-- DATASET CONTENT --
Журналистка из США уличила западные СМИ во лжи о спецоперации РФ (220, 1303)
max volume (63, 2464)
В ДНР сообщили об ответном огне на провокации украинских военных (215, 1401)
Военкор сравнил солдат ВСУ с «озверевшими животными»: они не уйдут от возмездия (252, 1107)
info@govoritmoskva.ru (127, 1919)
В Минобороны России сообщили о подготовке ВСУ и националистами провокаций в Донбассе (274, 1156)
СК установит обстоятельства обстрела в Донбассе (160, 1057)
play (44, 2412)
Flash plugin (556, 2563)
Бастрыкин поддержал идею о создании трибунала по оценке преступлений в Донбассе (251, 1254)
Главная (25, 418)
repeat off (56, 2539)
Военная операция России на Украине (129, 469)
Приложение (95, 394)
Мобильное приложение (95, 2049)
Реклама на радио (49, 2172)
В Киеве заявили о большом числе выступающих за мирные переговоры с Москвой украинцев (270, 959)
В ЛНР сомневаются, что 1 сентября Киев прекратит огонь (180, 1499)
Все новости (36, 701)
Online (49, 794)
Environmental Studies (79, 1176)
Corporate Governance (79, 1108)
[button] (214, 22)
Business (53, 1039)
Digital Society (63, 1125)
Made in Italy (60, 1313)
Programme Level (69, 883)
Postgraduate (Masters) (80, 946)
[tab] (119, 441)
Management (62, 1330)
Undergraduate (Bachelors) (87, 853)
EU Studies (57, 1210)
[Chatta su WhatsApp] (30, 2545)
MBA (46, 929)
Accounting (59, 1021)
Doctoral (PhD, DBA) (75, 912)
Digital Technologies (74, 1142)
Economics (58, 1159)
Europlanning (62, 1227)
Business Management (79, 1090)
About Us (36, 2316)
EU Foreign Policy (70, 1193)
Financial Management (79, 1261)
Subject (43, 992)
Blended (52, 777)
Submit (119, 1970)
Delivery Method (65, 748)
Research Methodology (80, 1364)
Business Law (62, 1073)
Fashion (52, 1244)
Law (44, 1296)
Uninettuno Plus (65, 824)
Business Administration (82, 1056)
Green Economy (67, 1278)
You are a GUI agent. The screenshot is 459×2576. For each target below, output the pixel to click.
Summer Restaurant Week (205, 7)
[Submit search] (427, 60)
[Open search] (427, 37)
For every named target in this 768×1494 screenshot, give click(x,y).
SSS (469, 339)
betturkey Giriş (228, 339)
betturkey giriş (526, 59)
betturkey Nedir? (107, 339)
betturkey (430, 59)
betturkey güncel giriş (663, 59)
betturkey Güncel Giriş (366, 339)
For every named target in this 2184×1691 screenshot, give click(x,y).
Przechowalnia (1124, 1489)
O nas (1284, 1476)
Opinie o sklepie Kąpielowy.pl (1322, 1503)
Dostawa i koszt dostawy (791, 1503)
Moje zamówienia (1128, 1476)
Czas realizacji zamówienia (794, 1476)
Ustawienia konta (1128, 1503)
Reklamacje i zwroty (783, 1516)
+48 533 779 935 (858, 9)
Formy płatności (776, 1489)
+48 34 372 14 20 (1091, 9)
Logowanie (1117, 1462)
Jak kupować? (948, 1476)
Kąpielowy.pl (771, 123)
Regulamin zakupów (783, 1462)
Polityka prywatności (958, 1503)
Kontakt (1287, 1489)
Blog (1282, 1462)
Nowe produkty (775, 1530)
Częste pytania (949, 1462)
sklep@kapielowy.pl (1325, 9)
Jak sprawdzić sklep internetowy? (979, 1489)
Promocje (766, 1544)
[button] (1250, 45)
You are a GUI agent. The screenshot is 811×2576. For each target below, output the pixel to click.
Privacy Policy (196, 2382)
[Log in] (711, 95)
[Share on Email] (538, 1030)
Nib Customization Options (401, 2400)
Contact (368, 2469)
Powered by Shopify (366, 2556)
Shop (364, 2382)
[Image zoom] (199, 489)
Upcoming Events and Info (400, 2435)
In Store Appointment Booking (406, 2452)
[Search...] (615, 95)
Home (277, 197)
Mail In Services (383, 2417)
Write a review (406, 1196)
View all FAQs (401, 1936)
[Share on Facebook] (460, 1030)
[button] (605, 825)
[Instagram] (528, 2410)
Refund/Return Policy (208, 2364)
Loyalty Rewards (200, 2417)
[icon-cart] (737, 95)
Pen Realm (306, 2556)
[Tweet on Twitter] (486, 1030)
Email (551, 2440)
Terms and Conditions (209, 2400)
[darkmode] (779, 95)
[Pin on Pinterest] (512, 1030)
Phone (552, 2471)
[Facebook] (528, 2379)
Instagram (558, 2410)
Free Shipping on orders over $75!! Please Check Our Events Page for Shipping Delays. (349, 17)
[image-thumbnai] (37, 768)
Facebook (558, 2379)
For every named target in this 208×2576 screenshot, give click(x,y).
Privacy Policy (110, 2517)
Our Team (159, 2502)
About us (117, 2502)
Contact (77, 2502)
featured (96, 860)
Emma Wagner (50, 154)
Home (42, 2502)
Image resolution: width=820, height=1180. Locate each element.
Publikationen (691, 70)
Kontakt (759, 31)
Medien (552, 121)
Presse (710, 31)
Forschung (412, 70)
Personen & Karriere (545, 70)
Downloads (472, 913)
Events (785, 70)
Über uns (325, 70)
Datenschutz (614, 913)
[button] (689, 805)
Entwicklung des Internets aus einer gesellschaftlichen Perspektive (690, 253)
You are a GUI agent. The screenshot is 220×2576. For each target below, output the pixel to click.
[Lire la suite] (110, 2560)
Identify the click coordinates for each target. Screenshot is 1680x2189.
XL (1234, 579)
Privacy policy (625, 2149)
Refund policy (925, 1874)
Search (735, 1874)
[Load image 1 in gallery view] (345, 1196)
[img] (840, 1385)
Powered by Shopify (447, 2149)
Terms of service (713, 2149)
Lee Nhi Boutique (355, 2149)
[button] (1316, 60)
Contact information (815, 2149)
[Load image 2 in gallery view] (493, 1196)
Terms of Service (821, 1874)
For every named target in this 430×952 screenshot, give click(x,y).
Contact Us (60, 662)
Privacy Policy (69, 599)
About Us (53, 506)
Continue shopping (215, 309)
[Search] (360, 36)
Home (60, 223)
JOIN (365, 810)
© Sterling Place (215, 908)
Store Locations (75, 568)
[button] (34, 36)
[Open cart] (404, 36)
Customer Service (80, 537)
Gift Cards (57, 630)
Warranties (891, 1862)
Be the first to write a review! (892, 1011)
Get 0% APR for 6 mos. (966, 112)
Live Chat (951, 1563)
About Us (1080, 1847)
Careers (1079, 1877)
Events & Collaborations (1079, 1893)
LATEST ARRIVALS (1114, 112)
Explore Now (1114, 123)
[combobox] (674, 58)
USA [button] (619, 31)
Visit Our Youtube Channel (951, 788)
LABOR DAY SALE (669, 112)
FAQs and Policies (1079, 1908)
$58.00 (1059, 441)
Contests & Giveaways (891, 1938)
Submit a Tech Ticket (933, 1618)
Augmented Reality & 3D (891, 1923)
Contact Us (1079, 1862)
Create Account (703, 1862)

-- ASSIGNMENT --
Please copy the lines above from the line with "Place (215, 908)" up to and including the line with "LATEST ARRIVALS (1114, 112)", exactly as written and with nothing else.

-- EXPECTED ANSWER --
© Sterling Place (215, 908)
Store Locations (75, 568)
[button] (34, 36)
[Open cart] (404, 36)
Customer Service (80, 537)
Gift Cards (57, 630)
Warranties (891, 1862)
Be the first to write a review! (892, 1011)
Get 0% APR for 6 mos. (966, 112)
Live Chat (951, 1563)
About Us (1080, 1847)
Careers (1079, 1877)
Events & Collaborations (1079, 1893)
LATEST ARRIVALS (1114, 112)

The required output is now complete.